Functionality of African locust bean ( Parkia biglobossa) protein isolate: effects of pH, ionic strength and various protein concentrations

Abstract

A protein isolate was prepared from African locust bean (ALBPI) and the functional properties were investigated under the influence of pH, ionic strength and varying protein concentration. Protein solubility diminished as the pH increased from 2 to 4.5, after which further increase in pH increased it progressively. The oil absorption capacity of ALBPI was 1.97 ml/g protein. Water absorption capacity increased when ionic strength of the medium increased to 0.2 M but diminished with further increase in ionic strength. Gelation properties improved at pH 4. The results indicate improvement in gelation capacity as the ionic strength of protein solution increased from 0.1 to 0.2 M while further increase in ionic strength caused the gelation tendency to decline.
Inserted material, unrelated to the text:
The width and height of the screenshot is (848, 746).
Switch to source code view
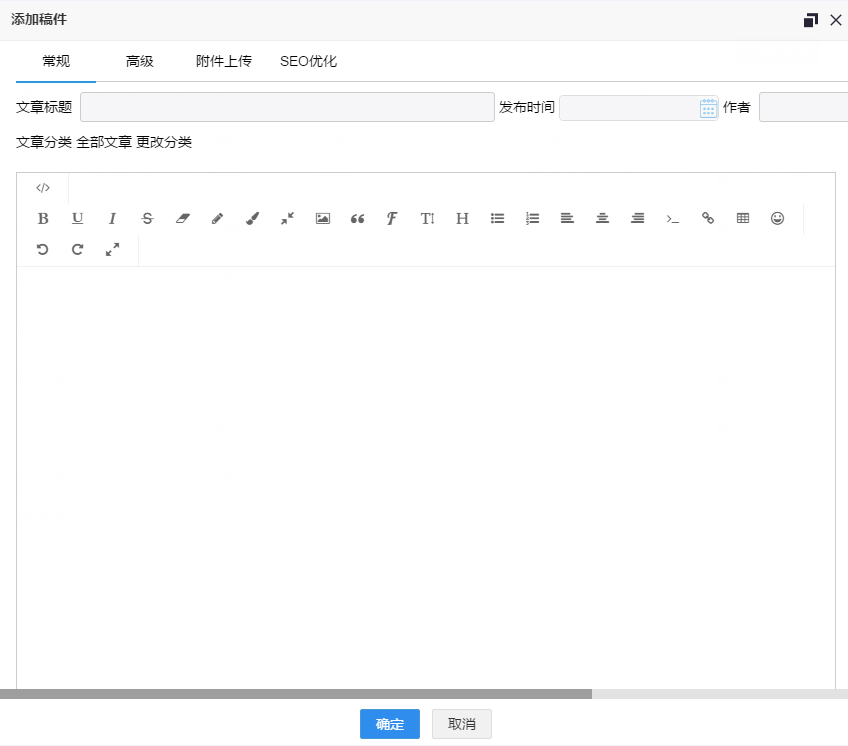point(43,188)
Increase in concentration favoured emulsifying activity (EA) and stability (ES) up to 4% (w/v) concentration, while further increase from 6% to 10% (w/v) diminished emulsifying properties. Also, initial increase in ionic strength, up to 0.2 M, improved both emulsifying activity and stability while further increase in ionic strength progressively reduced emulsifying properties. Maximum emulsifying activity and stability were at pH 10 while minimum values were obtained at pH 4. Foam capacity and stability increased as the protein concentration increased. Increase in ionic strength from 0 to 0.2 M increased the foam capacity (FC) and stability (FS) but foam capacity was reduced as the ionic strength increased further. Foam capacity and stability were pH-dependent. A minimum value of 32.7% was recorded at pH 4 while further increase in pH increased the foam capacity progressively until it reached a maximum (86.8%) at pH 10. Contrarily, maximum foam stability was recorded at pH 4 while foam stability diminished as the pH of the protein solution increased.